31 janvier 2009





Religion: faut-il intégrer les extrémistes?
31-01-2009 - Sandra Weber - lesquotidiennes.com
Une semaine après la levée de l’excommunication de quatre évêques intégristes, les réactions hostiles n’en finissent pas. Faut-il vraiment se rapprocher des fondamentalistes? Benoît XVI voulait favoriser l’unité de son église. C’est pour le moins raté. En levant l’excommunication de quatre évêques intégristes samedi dernier, il a provoqué un véritable tollé.

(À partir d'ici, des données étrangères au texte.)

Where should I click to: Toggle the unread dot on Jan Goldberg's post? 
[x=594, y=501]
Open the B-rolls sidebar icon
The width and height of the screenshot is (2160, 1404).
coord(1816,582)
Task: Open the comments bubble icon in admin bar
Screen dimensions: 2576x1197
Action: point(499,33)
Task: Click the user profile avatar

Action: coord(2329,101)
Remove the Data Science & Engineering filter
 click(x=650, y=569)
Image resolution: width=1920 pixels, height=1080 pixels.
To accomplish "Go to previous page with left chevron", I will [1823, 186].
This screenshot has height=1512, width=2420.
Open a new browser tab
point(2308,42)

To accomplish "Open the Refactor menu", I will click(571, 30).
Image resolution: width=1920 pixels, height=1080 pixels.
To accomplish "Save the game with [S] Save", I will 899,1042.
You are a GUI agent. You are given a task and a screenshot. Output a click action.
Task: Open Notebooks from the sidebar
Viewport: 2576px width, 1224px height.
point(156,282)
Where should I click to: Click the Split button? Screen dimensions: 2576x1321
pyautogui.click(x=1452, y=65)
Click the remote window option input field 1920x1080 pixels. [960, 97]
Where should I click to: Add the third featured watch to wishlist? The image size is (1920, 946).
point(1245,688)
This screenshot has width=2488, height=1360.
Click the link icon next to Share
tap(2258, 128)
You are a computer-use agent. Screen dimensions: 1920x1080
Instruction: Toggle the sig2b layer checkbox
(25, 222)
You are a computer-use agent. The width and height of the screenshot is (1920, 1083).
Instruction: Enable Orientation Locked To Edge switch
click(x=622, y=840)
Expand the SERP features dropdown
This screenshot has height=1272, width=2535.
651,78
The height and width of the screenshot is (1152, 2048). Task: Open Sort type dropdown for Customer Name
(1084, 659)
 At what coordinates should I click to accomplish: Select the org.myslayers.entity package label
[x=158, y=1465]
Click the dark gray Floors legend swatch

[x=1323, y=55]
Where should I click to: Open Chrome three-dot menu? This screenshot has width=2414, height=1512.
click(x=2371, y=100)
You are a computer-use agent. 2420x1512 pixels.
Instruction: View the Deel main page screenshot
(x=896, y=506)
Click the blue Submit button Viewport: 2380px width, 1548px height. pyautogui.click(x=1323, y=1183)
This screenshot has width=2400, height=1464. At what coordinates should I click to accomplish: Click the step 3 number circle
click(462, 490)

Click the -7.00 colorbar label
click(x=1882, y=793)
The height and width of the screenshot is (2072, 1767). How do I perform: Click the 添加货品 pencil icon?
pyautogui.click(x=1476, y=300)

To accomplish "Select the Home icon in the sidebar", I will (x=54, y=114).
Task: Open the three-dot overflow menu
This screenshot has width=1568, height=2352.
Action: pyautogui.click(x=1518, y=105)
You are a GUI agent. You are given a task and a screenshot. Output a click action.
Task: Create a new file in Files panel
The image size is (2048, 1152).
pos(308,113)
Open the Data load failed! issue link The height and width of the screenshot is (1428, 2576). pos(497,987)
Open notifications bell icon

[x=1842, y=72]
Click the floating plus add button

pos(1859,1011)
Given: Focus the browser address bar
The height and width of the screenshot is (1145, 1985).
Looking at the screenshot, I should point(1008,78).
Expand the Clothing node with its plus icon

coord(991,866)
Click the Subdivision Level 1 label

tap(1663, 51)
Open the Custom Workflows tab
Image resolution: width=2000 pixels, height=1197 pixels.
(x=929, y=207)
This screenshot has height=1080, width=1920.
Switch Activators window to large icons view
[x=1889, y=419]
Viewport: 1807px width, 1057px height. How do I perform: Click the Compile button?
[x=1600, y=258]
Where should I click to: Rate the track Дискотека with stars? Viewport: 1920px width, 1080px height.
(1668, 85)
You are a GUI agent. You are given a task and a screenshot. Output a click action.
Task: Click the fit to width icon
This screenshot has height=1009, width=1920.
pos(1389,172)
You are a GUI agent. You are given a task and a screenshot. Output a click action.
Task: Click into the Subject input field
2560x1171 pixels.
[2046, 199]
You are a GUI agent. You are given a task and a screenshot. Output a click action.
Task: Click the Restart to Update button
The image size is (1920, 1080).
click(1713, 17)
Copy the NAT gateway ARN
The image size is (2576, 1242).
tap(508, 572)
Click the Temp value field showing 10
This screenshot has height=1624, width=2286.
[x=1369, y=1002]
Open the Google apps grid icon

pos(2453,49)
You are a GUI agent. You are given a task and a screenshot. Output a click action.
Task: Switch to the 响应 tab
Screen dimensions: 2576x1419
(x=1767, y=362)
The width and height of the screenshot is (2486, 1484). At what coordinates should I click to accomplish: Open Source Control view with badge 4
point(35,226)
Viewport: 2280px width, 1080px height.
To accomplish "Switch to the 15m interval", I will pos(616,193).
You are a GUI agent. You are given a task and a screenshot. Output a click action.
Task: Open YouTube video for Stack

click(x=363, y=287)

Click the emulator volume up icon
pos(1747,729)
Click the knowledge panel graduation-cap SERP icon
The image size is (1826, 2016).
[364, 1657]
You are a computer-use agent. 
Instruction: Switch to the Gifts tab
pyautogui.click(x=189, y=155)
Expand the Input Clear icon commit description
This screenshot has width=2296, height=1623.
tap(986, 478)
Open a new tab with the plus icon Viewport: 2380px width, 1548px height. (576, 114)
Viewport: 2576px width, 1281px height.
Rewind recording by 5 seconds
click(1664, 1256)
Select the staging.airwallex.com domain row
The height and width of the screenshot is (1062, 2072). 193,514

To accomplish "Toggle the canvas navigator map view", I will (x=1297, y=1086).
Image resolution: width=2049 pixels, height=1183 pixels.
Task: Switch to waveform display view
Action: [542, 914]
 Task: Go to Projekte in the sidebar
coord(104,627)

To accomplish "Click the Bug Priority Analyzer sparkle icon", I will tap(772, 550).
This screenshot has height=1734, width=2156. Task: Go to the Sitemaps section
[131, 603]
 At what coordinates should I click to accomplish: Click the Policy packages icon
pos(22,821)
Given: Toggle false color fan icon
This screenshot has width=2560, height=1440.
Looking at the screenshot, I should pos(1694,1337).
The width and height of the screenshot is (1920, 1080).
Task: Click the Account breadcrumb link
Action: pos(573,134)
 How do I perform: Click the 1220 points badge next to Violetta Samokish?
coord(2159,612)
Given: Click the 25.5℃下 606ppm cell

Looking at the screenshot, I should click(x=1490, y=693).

Deux éléments suscitent des sursauts l’indignation. D’une part, les propos négationnistes d’un des quatre prélats de la Fraternité sacerdotale Saint Pie X choquent tant au sein de l’église catholique qu’en dehors. Et ce malgré la condamnation tardive de ce discours par le pape mercredi. D’autre part, la position très traditionaliste des lefebvristes, à l’origine du différend avec l’Eglise officielle, heurte de nombreux catholiques. Et provoque l’incompréhension notamment des protestants. La Fraternité a toujours refusé les principes de la liberté religieuse et l’œcuménisme. Or le pape veut maintenant lui faire reconnaître ces principes, introduits par le Concile Vatican II il y a plus de quarante ans. Toute cette affaire pose la question de l’attitude à adopter face aux courants religieux dont les prises de position sont considérées comme les plus extrêmes.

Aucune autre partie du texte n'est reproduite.